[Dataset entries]

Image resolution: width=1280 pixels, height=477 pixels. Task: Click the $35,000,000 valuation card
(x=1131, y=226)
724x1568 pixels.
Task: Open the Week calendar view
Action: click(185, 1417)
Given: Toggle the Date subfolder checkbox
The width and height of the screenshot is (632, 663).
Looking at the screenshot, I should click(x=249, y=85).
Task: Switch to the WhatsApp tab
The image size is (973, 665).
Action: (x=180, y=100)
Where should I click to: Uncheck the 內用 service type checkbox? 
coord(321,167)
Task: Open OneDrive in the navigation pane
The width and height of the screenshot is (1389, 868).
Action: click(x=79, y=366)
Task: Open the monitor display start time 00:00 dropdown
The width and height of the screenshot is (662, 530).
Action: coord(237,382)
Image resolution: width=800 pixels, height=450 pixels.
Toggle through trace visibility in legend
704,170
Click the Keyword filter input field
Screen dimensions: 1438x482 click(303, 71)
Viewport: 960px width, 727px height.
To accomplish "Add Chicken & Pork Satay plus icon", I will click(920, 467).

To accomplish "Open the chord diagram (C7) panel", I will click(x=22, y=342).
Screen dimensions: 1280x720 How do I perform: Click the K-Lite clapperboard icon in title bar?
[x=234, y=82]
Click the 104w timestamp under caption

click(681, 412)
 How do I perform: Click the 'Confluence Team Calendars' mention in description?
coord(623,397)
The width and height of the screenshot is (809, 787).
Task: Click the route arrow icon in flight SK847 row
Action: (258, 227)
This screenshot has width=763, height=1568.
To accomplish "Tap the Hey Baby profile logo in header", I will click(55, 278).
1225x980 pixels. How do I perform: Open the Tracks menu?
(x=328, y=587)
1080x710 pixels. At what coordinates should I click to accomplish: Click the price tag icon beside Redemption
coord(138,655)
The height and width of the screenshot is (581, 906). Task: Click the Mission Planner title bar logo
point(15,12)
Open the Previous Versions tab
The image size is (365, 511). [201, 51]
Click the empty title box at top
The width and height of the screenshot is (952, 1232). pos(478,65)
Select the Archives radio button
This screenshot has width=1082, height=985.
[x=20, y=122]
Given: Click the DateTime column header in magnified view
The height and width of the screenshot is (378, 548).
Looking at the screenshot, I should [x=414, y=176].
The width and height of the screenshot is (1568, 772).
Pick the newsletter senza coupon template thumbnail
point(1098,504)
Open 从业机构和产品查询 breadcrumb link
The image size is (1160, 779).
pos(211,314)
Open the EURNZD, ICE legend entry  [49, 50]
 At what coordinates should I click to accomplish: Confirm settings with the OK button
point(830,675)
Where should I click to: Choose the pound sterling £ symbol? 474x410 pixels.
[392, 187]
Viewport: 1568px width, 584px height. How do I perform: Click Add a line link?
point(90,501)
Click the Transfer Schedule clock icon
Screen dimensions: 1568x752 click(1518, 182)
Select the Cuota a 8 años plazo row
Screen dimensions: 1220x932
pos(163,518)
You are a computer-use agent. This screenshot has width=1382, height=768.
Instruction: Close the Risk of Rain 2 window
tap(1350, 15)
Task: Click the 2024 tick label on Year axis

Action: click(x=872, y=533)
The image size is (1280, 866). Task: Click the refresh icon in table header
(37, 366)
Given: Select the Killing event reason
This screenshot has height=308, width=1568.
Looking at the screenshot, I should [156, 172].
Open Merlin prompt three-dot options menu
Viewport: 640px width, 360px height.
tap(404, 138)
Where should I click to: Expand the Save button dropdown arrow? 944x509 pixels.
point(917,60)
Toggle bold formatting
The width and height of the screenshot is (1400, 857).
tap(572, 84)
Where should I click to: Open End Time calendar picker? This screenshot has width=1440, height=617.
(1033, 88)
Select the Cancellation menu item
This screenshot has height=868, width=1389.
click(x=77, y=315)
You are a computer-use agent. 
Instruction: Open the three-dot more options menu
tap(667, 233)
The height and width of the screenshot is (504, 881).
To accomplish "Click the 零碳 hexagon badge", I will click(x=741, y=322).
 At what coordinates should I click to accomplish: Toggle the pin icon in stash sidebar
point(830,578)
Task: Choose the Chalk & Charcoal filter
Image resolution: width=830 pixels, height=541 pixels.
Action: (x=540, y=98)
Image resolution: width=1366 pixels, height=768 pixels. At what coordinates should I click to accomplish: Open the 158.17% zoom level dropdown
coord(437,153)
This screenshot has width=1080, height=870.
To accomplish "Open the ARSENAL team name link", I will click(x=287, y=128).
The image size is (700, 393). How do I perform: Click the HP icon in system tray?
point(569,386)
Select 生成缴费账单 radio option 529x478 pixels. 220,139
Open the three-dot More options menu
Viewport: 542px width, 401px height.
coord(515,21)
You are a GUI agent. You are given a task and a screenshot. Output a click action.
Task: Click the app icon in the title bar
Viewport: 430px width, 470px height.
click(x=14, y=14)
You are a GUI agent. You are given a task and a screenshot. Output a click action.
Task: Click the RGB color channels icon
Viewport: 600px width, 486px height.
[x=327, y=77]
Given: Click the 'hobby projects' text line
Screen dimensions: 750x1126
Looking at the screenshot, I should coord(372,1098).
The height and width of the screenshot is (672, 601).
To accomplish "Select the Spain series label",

_Problem to work on_
The answer must be an exact copy of every record above.

_Completed task_
Image resolution: width=1280 pixels, height=477 pixels. Task: Click the $35,000,000 valuation card
(x=1131, y=226)
724x1568 pixels.
Task: Open the Week calendar view
Action: click(185, 1417)
Given: Toggle the Date subfolder checkbox
The width and height of the screenshot is (632, 663).
Looking at the screenshot, I should click(x=249, y=85).
Task: Switch to the WhatsApp tab
The image size is (973, 665).
Action: (x=180, y=100)
Where should I click to: Uncheck the 內用 service type checkbox? 
coord(321,167)
Task: Open OneDrive in the navigation pane
The width and height of the screenshot is (1389, 868).
Action: click(x=79, y=366)
Task: Open the monitor display start time 00:00 dropdown
The width and height of the screenshot is (662, 530).
Action: coord(237,382)
Image resolution: width=800 pixels, height=450 pixels.
Toggle through trace visibility in legend
704,170
Click the Keyword filter input field
Screen dimensions: 1438x482 click(303, 71)
Viewport: 960px width, 727px height.
To accomplish "Add Chicken & Pork Satay plus icon", I will click(920, 467).

To accomplish "Open the chord diagram (C7) panel", I will click(x=22, y=342).
Screen dimensions: 1280x720 How do I perform: Click the K-Lite clapperboard icon in title bar?
[x=234, y=82]
Click the 104w timestamp under caption

click(681, 412)
 How do I perform: Click the 'Confluence Team Calendars' mention in description?
coord(623,397)
The width and height of the screenshot is (809, 787).
Task: Click the route arrow icon in flight SK847 row
Action: (258, 227)
This screenshot has width=763, height=1568.
To accomplish "Tap the Hey Baby profile logo in header", I will click(55, 278).
1225x980 pixels. How do I perform: Open the Tracks menu?
(x=328, y=587)
1080x710 pixels. At what coordinates should I click to accomplish: Click the price tag icon beside Redemption
coord(138,655)
The height and width of the screenshot is (581, 906). Task: Click the Mission Planner title bar logo
point(15,12)
Open the Previous Versions tab
The image size is (365, 511). [201, 51]
Click the empty title box at top
The width and height of the screenshot is (952, 1232). pos(478,65)
Select the Archives radio button
This screenshot has width=1082, height=985.
[x=20, y=122]
Given: Click the DateTime column header in magnified view
The height and width of the screenshot is (378, 548).
Looking at the screenshot, I should [x=414, y=176].
The width and height of the screenshot is (1568, 772).
Pick the newsletter senza coupon template thumbnail
point(1098,504)
Open 从业机构和产品查询 breadcrumb link
The image size is (1160, 779).
pos(211,314)
Open the EURNZD, ICE legend entry  [49, 50]
 At what coordinates should I click to accomplish: Confirm settings with the OK button
point(830,675)
Where should I click to: Choose the pound sterling £ symbol? 474x410 pixels.
[392, 187]
Viewport: 1568px width, 584px height. How do I perform: Click Add a line link?
point(90,501)
Click the Transfer Schedule clock icon
Screen dimensions: 1568x752 click(1518, 182)
Select the Cuota a 8 años plazo row
Screen dimensions: 1220x932
pos(163,518)
You are a computer-use agent. This screenshot has width=1382, height=768.
Instruction: Close the Risk of Rain 2 window
tap(1350, 15)
Task: Click the 2024 tick label on Year axis

Action: click(x=872, y=533)
The image size is (1280, 866). Task: Click the refresh icon in table header
(37, 366)
Given: Select the Killing event reason
This screenshot has height=308, width=1568.
Looking at the screenshot, I should [156, 172].
Open Merlin prompt three-dot options menu
Viewport: 640px width, 360px height.
tap(404, 138)
Where should I click to: Expand the Save button dropdown arrow? 944x509 pixels.
point(917,60)
Toggle bold formatting
The width and height of the screenshot is (1400, 857).
tap(572, 84)
Where should I click to: Open End Time calendar picker? This screenshot has width=1440, height=617.
(1033, 88)
Select the Cancellation menu item
This screenshot has height=868, width=1389.
click(x=77, y=315)
You are a computer-use agent. 
Instruction: Open the three-dot more options menu
tap(667, 233)
The height and width of the screenshot is (504, 881).
To accomplish "Click the 零碳 hexagon badge", I will click(x=741, y=322).
 At what coordinates should I click to accomplish: Toggle the pin icon in stash sidebar
point(830,578)
Task: Choose the Chalk & Charcoal filter
Image resolution: width=830 pixels, height=541 pixels.
Action: (x=540, y=98)
Image resolution: width=1366 pixels, height=768 pixels. At what coordinates should I click to accomplish: Open the 158.17% zoom level dropdown
coord(437,153)
This screenshot has width=1080, height=870.
To accomplish "Open the ARSENAL team name link", I will click(x=287, y=128).
The image size is (700, 393). How do I perform: Click the HP icon in system tray?
point(569,386)
Select 生成缴费账单 radio option 529x478 pixels. 220,139
Open the three-dot More options menu
Viewport: 542px width, 401px height.
coord(515,21)
You are a GUI agent. You are given a task and a screenshot. Output a click action.
Task: Click the app icon in the title bar
Viewport: 430px width, 470px height.
click(x=14, y=14)
You are a GUI agent. You are given a task and a screenshot. Output a click action.
Task: Click the RGB color channels icon
Viewport: 600px width, 486px height.
[x=327, y=77]
Given: Click the 'hobby projects' text line
Screen dimensions: 750x1126
Looking at the screenshot, I should coord(372,1098).
The height and width of the screenshot is (672, 601).
To accomplish "Select the Spain series label",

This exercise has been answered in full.